#### [Extracted records]
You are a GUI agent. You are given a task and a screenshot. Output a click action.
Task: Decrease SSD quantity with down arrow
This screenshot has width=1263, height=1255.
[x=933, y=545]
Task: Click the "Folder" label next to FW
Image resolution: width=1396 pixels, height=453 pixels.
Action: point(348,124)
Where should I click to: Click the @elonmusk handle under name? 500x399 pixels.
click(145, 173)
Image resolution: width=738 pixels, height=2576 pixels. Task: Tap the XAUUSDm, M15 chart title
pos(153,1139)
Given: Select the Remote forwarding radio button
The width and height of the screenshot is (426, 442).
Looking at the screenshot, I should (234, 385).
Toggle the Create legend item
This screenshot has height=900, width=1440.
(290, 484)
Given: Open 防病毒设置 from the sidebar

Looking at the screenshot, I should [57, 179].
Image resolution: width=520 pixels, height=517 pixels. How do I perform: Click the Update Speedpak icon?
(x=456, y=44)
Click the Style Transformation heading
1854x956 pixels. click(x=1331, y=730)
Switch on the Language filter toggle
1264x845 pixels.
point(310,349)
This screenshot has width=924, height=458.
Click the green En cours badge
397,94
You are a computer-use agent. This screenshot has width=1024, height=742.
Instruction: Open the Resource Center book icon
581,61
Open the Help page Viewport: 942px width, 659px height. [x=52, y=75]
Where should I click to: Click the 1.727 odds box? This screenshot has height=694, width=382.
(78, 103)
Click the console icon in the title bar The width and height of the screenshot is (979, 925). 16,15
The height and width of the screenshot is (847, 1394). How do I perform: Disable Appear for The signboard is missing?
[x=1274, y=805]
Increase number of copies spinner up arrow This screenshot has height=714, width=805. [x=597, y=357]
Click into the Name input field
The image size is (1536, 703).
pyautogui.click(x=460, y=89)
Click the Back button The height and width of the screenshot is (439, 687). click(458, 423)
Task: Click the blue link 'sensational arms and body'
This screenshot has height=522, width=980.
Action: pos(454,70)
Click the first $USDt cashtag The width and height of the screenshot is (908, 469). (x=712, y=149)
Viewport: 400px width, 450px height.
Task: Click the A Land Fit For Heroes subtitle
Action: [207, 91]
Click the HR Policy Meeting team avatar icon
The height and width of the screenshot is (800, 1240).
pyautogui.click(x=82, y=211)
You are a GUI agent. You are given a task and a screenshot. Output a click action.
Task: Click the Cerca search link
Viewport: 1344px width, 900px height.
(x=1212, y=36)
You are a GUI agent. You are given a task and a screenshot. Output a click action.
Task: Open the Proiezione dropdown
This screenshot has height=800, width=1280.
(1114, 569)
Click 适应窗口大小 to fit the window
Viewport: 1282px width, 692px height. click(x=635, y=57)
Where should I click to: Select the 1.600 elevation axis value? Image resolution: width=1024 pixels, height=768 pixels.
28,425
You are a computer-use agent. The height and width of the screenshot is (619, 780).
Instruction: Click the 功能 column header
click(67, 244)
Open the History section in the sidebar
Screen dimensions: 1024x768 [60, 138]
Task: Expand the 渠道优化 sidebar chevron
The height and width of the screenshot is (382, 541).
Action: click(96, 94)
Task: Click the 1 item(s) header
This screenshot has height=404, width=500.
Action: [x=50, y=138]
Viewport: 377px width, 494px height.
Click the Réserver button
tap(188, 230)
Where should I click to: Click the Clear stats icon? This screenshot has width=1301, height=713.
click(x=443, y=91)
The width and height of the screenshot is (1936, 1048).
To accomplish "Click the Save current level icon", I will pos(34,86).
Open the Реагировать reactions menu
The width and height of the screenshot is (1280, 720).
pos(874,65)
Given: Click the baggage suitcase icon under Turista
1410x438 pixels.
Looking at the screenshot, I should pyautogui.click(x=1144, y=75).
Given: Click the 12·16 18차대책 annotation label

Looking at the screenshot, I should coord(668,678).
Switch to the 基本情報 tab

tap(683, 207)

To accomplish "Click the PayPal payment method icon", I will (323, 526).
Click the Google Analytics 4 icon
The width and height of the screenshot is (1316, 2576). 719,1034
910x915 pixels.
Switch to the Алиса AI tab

#### [Exercise]
Look through the records above and please copy every line in which the string "computer" occurs.

#### [Task output]
You are a computer-use agent. This screenshot has width=1024, height=742.
You are a computer-use agent. The height and width of the screenshot is (619, 780).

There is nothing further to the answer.